OBJECTIVE: List every line in the rows below that contains the string "screenshot". Treat uppercase and lowercase letters as distinct.

GIVEN DATA:
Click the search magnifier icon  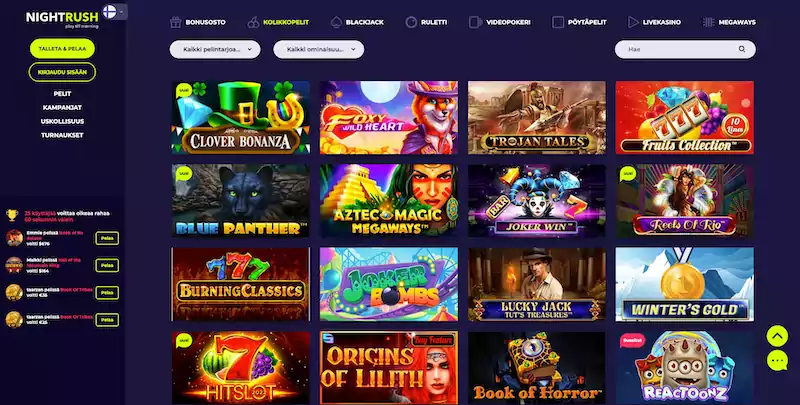tap(742, 49)
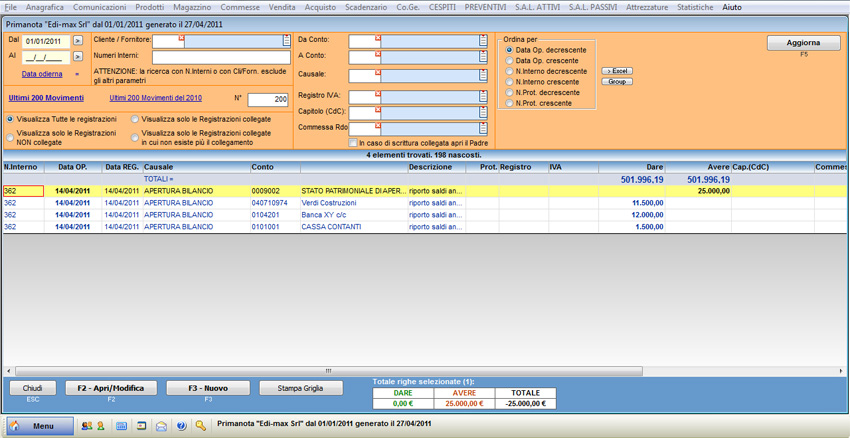The image size is (850, 438).
Task: Select 'Data Op. crescente' sort option
Action: [x=510, y=61]
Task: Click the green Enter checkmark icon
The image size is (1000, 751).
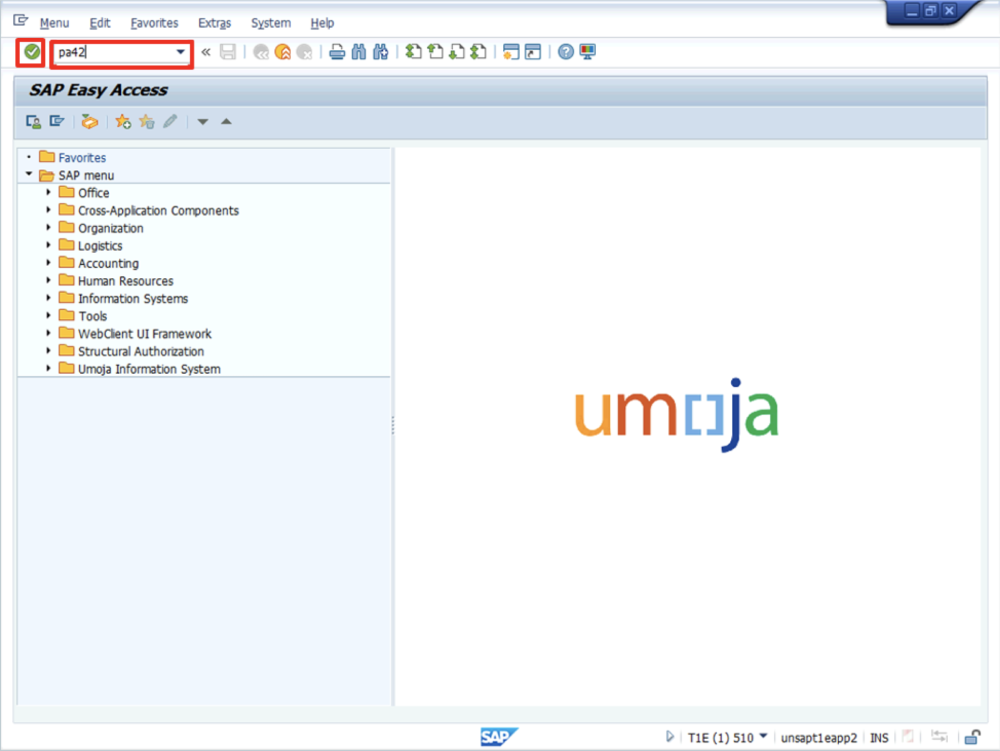Action: pos(30,51)
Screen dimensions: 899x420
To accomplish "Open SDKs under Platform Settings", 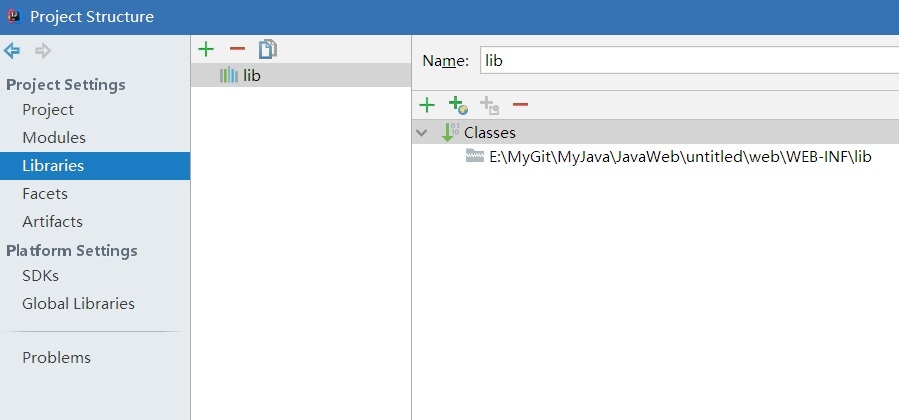I will [40, 276].
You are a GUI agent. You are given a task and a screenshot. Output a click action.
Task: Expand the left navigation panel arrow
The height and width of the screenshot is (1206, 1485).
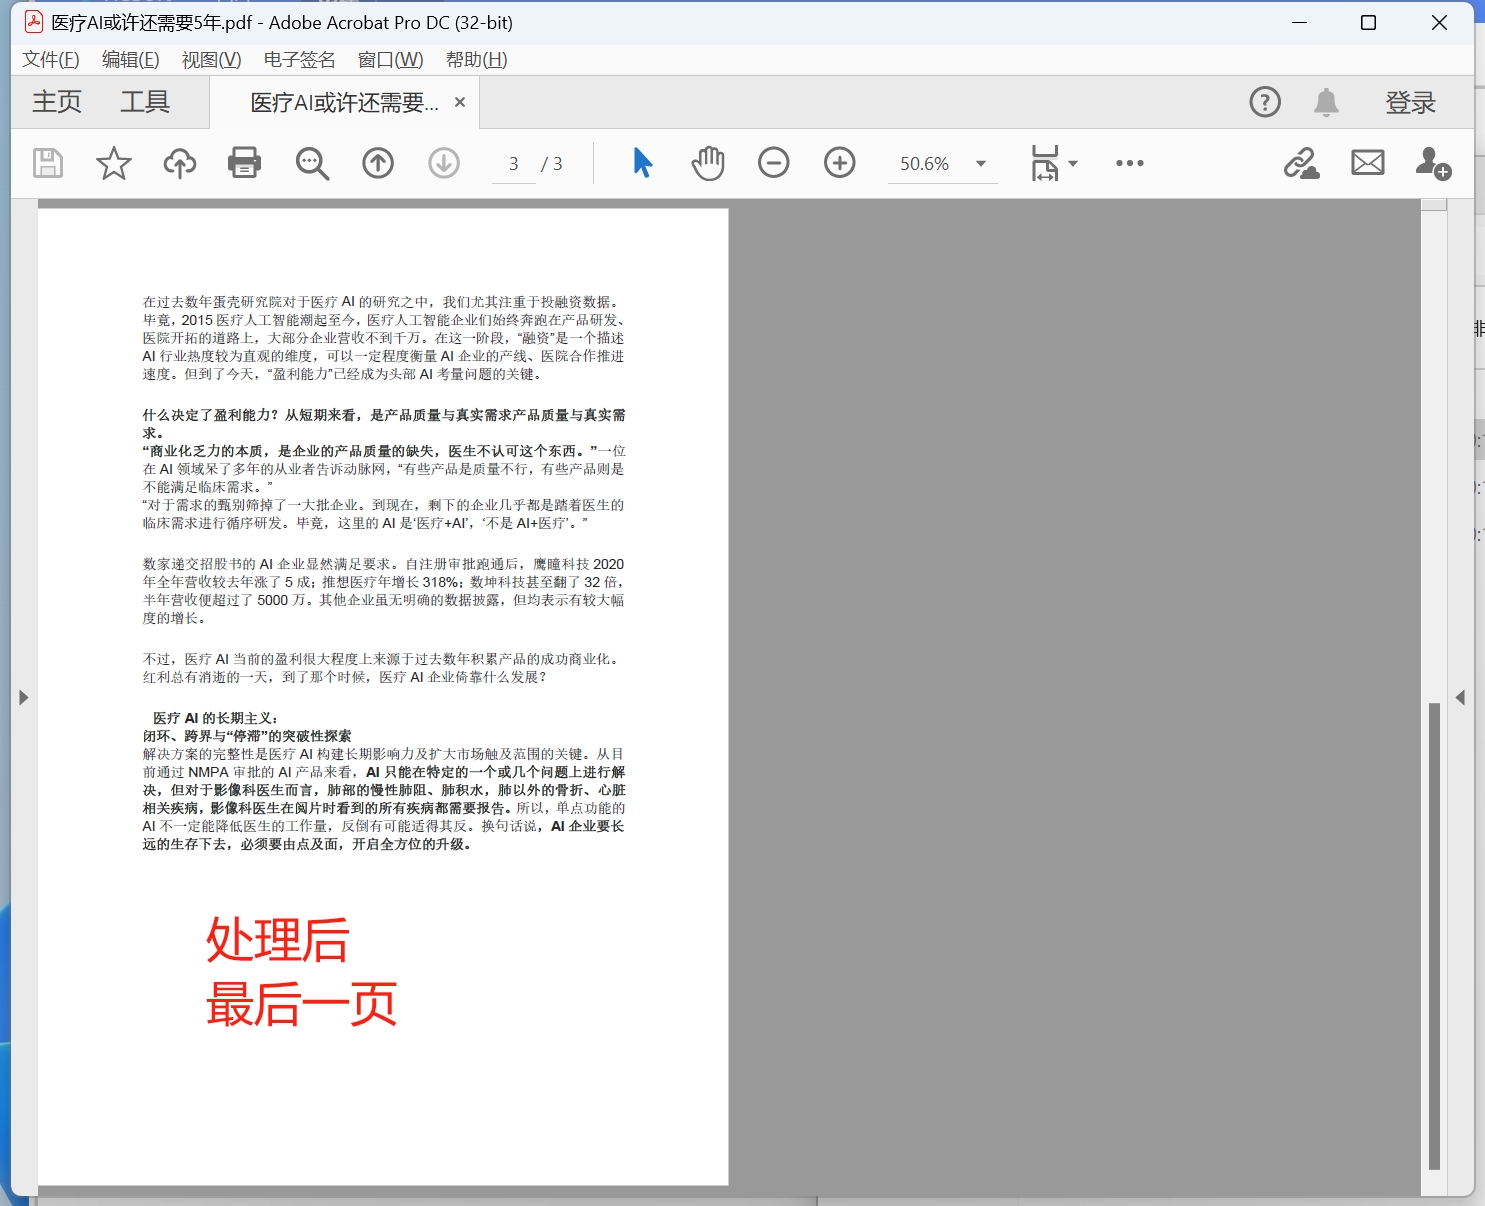[24, 697]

RESPONSE TO THE EXERCISE:
You are a GUI agent. You are given a task and a screenshot. Output a click action.
The height and width of the screenshot is (1206, 1485).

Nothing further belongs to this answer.